▶ Assigned task
Where the records hold the string "will", show the whole line it sits on.

═════ Given entries

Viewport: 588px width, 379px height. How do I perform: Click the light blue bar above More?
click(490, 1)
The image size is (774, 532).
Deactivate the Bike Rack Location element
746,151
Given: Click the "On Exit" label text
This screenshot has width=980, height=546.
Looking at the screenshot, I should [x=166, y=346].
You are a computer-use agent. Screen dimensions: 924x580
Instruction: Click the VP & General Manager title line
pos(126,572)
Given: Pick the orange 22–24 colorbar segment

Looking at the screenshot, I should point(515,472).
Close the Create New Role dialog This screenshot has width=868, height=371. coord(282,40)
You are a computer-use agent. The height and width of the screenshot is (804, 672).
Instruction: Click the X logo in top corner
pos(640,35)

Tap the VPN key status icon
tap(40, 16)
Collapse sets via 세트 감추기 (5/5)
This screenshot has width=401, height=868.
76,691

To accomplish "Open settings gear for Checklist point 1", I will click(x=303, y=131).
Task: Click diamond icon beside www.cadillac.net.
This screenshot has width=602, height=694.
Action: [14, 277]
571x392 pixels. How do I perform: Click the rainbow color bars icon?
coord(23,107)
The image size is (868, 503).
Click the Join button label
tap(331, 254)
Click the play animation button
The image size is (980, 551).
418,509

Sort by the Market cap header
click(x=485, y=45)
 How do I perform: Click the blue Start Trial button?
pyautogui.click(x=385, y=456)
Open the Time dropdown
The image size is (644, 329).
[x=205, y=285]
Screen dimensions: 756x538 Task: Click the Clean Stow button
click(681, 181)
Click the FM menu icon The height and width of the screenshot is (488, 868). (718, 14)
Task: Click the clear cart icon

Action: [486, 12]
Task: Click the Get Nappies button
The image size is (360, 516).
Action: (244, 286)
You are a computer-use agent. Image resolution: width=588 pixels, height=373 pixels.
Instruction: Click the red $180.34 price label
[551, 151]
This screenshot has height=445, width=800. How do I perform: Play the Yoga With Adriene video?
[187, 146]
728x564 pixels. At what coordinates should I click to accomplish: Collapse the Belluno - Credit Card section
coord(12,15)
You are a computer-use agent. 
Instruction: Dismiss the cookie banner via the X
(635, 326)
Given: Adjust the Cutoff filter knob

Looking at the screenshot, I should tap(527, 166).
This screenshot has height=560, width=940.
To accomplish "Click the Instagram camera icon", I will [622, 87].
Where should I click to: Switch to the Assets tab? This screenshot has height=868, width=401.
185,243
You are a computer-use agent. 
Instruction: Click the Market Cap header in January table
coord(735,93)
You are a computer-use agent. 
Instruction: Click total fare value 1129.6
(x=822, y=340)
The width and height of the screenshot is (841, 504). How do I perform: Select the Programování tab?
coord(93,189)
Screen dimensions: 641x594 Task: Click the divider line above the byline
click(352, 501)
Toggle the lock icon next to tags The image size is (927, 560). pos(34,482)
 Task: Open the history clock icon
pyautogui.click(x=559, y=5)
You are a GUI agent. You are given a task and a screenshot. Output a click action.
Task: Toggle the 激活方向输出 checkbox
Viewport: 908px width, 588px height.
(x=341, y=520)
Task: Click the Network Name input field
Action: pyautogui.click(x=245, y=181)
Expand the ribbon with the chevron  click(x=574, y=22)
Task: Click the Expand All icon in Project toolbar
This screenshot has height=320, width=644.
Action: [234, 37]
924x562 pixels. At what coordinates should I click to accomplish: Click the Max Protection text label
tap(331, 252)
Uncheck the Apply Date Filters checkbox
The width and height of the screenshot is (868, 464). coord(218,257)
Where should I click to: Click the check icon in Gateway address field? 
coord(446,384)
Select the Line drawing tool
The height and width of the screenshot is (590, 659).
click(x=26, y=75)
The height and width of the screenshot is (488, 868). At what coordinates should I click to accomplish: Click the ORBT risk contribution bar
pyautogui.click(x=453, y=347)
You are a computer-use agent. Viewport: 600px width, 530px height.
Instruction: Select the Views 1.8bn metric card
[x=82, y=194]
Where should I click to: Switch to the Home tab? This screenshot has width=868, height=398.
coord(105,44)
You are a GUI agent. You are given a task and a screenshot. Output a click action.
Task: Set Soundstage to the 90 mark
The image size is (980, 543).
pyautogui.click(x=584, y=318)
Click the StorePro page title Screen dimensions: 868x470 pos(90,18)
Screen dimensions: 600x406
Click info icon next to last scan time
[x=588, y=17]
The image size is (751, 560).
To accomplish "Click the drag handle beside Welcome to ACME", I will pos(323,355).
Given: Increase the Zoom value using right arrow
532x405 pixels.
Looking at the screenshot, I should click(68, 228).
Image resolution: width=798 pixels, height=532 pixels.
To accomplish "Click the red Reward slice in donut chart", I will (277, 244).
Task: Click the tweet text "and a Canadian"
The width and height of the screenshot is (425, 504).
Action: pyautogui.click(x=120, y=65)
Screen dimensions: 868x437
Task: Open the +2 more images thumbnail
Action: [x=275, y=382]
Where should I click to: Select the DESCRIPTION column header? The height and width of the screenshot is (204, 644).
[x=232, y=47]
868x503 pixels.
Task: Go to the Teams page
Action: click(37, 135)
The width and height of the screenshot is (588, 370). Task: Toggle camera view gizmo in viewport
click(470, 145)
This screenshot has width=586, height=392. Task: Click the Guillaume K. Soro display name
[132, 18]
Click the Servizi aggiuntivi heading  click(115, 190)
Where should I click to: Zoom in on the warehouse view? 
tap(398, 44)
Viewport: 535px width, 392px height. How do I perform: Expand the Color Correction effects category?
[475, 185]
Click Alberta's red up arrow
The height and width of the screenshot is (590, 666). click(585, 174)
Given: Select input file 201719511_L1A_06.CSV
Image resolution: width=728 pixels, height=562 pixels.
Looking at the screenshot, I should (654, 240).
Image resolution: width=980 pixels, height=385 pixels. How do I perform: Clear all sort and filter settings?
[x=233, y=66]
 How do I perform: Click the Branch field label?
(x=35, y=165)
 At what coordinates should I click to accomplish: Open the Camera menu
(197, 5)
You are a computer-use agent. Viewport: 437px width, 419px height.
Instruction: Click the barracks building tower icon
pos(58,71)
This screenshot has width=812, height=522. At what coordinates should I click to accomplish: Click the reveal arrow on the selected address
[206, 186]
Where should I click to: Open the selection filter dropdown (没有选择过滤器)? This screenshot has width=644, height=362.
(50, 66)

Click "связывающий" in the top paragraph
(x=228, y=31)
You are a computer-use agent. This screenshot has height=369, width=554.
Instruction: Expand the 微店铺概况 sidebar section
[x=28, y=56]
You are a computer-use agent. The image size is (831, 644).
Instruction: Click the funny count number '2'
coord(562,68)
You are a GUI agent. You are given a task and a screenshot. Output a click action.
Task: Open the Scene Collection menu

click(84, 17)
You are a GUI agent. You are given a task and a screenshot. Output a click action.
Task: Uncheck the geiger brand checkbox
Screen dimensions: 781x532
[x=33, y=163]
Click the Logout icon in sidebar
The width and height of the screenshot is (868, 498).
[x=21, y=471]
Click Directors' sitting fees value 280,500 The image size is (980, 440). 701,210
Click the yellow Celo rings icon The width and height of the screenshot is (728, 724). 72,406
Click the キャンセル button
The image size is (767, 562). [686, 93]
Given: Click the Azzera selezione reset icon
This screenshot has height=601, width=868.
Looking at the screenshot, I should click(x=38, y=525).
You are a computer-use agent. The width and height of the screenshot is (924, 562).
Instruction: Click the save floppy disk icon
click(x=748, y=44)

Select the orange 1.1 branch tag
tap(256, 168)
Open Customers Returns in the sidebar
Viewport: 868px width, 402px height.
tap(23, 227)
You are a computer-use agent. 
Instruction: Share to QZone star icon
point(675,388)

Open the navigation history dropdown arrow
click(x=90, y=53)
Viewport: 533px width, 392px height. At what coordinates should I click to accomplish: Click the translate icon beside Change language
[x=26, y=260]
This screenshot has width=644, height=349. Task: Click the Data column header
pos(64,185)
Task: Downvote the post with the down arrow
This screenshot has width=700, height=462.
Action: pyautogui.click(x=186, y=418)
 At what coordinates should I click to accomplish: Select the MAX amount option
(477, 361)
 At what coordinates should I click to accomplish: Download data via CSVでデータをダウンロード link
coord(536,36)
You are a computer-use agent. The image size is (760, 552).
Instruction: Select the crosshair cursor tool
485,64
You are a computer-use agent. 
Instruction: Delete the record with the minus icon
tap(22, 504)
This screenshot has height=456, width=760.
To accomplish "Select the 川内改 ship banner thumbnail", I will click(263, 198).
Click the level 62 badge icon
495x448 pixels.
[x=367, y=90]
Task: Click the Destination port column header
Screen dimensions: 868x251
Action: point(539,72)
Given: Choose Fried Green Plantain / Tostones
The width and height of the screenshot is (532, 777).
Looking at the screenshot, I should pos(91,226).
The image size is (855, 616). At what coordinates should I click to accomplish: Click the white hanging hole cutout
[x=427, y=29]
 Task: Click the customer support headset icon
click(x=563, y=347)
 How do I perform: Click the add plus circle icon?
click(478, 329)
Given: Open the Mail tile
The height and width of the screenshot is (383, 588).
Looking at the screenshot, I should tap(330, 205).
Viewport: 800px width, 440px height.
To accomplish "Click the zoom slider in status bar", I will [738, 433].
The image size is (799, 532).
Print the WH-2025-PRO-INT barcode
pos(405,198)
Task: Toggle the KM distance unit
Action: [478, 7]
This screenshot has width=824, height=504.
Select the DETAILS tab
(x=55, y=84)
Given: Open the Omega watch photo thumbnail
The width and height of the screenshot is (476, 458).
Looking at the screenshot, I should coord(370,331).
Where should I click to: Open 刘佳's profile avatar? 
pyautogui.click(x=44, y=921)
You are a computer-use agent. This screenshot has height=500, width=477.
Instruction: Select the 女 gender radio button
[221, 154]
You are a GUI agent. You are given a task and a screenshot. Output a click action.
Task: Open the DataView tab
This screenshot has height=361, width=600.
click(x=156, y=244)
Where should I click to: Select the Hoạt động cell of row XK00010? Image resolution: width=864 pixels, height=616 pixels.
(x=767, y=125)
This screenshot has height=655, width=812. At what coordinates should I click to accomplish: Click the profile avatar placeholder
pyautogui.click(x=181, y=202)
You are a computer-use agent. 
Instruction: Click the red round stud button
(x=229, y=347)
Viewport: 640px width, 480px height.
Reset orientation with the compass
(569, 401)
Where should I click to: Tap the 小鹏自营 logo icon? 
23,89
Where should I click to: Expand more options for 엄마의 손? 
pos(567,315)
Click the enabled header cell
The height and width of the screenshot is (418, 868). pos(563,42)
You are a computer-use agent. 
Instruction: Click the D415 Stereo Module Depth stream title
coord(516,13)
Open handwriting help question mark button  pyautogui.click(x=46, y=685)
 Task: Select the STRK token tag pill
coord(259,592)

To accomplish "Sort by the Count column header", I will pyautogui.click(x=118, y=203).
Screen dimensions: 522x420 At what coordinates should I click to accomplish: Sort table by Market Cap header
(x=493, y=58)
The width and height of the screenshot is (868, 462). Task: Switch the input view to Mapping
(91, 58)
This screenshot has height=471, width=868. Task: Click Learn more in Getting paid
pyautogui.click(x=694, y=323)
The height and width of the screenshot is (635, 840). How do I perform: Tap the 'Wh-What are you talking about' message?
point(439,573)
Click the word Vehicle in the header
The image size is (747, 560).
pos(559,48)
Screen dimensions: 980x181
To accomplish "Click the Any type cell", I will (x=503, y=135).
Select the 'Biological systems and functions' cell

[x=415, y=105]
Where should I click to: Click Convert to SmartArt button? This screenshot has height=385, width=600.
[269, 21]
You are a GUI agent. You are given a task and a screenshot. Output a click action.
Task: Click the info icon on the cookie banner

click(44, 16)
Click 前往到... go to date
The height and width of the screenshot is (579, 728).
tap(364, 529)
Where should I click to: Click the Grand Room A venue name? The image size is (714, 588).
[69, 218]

══════════

▶ Solution to this task
To accomplish "Open settings gear for Checklist point 1", I will click(x=303, y=131).
To accomplish "Click the Instagram camera icon", I will [622, 87].
To accomplish "Click the drag handle beside Welcome to ACME", I will pos(323,355).
To accomplish "Click the red Reward slice in donut chart", I will (277, 244).
To accomplish "Select the 川内改 ship banner thumbnail", I will click(263, 198).
To accomplish "Click the zoom slider in status bar", I will [738, 433].
To accomplish "Sort by the Count column header", I will pyautogui.click(x=118, y=203).
To accomplish "Click the Any type cell", I will (x=503, y=135).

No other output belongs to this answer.